-- Begin Rows --

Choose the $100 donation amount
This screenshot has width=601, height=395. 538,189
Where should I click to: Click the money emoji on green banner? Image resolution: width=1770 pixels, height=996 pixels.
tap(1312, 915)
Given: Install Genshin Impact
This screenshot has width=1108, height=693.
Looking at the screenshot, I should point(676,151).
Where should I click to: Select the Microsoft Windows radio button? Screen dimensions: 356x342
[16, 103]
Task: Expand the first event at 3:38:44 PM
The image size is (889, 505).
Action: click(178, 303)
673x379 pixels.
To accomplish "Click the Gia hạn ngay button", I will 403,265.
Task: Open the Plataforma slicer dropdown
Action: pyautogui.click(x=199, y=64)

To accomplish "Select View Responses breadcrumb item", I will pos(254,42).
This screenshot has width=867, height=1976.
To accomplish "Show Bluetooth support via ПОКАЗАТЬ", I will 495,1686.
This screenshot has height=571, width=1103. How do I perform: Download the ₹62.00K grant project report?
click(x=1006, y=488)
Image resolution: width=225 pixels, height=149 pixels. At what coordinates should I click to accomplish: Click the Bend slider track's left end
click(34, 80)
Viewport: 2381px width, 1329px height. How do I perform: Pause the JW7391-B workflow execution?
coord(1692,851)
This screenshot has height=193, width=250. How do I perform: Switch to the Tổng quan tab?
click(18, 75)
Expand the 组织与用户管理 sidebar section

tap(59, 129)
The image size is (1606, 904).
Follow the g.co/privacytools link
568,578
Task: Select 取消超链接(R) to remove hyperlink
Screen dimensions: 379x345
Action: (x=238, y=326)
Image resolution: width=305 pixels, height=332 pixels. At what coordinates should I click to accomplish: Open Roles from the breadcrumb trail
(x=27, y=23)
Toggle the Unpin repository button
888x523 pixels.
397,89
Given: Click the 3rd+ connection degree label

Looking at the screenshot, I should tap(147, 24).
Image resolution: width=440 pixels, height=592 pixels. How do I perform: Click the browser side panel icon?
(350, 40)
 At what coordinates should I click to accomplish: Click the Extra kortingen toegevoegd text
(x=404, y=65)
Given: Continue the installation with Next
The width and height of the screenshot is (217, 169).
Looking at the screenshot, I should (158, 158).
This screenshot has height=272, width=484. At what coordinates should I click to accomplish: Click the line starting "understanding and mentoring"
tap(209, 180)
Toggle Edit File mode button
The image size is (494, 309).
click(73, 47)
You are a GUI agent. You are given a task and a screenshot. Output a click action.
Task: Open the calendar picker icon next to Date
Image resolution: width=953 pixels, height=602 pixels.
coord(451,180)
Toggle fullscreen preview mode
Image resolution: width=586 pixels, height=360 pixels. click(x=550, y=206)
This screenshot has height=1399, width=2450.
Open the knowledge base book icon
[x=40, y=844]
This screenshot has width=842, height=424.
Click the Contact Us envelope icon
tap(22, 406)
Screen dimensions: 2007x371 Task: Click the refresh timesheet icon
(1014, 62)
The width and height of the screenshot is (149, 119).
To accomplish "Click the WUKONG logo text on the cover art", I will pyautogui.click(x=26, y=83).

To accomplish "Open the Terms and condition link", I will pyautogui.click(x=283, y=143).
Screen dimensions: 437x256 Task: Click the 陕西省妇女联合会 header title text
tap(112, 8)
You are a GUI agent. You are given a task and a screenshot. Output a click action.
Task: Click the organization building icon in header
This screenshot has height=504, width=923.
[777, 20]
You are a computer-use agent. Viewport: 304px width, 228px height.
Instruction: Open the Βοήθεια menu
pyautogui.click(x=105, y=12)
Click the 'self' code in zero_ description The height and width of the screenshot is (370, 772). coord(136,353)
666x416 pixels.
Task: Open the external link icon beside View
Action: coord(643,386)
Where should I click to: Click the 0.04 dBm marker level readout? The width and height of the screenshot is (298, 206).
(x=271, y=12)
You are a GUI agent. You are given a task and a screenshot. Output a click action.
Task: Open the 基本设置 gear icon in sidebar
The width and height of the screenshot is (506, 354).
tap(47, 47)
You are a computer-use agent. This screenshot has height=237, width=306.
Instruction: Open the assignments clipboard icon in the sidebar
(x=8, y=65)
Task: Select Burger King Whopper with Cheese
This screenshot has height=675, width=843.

-- End Rows --

▶ [What you should do] Copy the listing above line for line, with no changes.

▶ [Result of this task]
Choose the $100 donation amount
This screenshot has width=601, height=395. 538,189
Where should I click to: Click the money emoji on green banner? Image resolution: width=1770 pixels, height=996 pixels.
tap(1312, 915)
Given: Install Genshin Impact
This screenshot has width=1108, height=693.
Looking at the screenshot, I should point(676,151).
Where should I click to: Select the Microsoft Windows radio button? Screen dimensions: 356x342
[16, 103]
Task: Expand the first event at 3:38:44 PM
The image size is (889, 505).
Action: click(178, 303)
673x379 pixels.
To accomplish "Click the Gia hạn ngay button", I will 403,265.
Task: Open the Plataforma slicer dropdown
Action: pyautogui.click(x=199, y=64)

To accomplish "Select View Responses breadcrumb item", I will pos(254,42).
This screenshot has width=867, height=1976.
To accomplish "Show Bluetooth support via ПОКАЗАТЬ", I will 495,1686.
This screenshot has height=571, width=1103. How do I perform: Download the ₹62.00K grant project report?
click(x=1006, y=488)
Image resolution: width=225 pixels, height=149 pixels. At what coordinates should I click to accomplish: Click the Bend slider track's left end
click(34, 80)
Viewport: 2381px width, 1329px height. How do I perform: Pause the JW7391-B workflow execution?
coord(1692,851)
This screenshot has height=193, width=250. How do I perform: Switch to the Tổng quan tab?
click(18, 75)
Expand the 组织与用户管理 sidebar section

tap(59, 129)
The image size is (1606, 904).
Follow the g.co/privacytools link
568,578
Task: Select 取消超链接(R) to remove hyperlink
Screen dimensions: 379x345
Action: (x=238, y=326)
Image resolution: width=305 pixels, height=332 pixels. At what coordinates should I click to accomplish: Open Roles from the breadcrumb trail
(x=27, y=23)
Toggle the Unpin repository button
888x523 pixels.
397,89
Given: Click the 3rd+ connection degree label

Looking at the screenshot, I should tap(147, 24).
Image resolution: width=440 pixels, height=592 pixels. How do I perform: Click the browser side panel icon?
(350, 40)
 At what coordinates should I click to accomplish: Click the Extra kortingen toegevoegd text
(x=404, y=65)
Given: Continue the installation with Next
The width and height of the screenshot is (217, 169).
Looking at the screenshot, I should (158, 158).
This screenshot has height=272, width=484. At what coordinates should I click to accomplish: Click the line starting "understanding and mentoring"
tap(209, 180)
Toggle Edit File mode button
The image size is (494, 309).
click(73, 47)
You are a GUI agent. You are given a task and a screenshot. Output a click action.
Task: Open the calendar picker icon next to Date
Image resolution: width=953 pixels, height=602 pixels.
coord(451,180)
Toggle fullscreen preview mode
Image resolution: width=586 pixels, height=360 pixels. click(x=550, y=206)
This screenshot has height=1399, width=2450.
Open the knowledge base book icon
[x=40, y=844]
This screenshot has width=842, height=424.
Click the Contact Us envelope icon
tap(22, 406)
Screen dimensions: 2007x371 Task: Click the refresh timesheet icon
(1014, 62)
The width and height of the screenshot is (149, 119).
To accomplish "Click the WUKONG logo text on the cover art", I will pyautogui.click(x=26, y=83).

To accomplish "Open the Terms and condition link", I will pyautogui.click(x=283, y=143).
Screen dimensions: 437x256 Task: Click the 陕西省妇女联合会 header title text
tap(112, 8)
You are a GUI agent. You are given a task and a screenshot. Output a click action.
Task: Click the organization building icon in header
This screenshot has height=504, width=923.
[777, 20]
You are a computer-use agent. Viewport: 304px width, 228px height.
Instruction: Open the Βοήθεια menu
pyautogui.click(x=105, y=12)
Click the 'self' code in zero_ description The height and width of the screenshot is (370, 772). coord(136,353)
666x416 pixels.
Task: Open the external link icon beside View
Action: coord(643,386)
Where should I click to: Click the 0.04 dBm marker level readout? The width and height of the screenshot is (298, 206).
(x=271, y=12)
You are a GUI agent. You are given a task and a screenshot. Output a click action.
Task: Open the 基本设置 gear icon in sidebar
The width and height of the screenshot is (506, 354).
tap(47, 47)
You are a computer-use agent. This screenshot has height=237, width=306.
Instruction: Open the assignments clipboard icon in the sidebar
(x=8, y=65)
Task: Select Burger King Whopper with Cheese
This screenshot has height=675, width=843.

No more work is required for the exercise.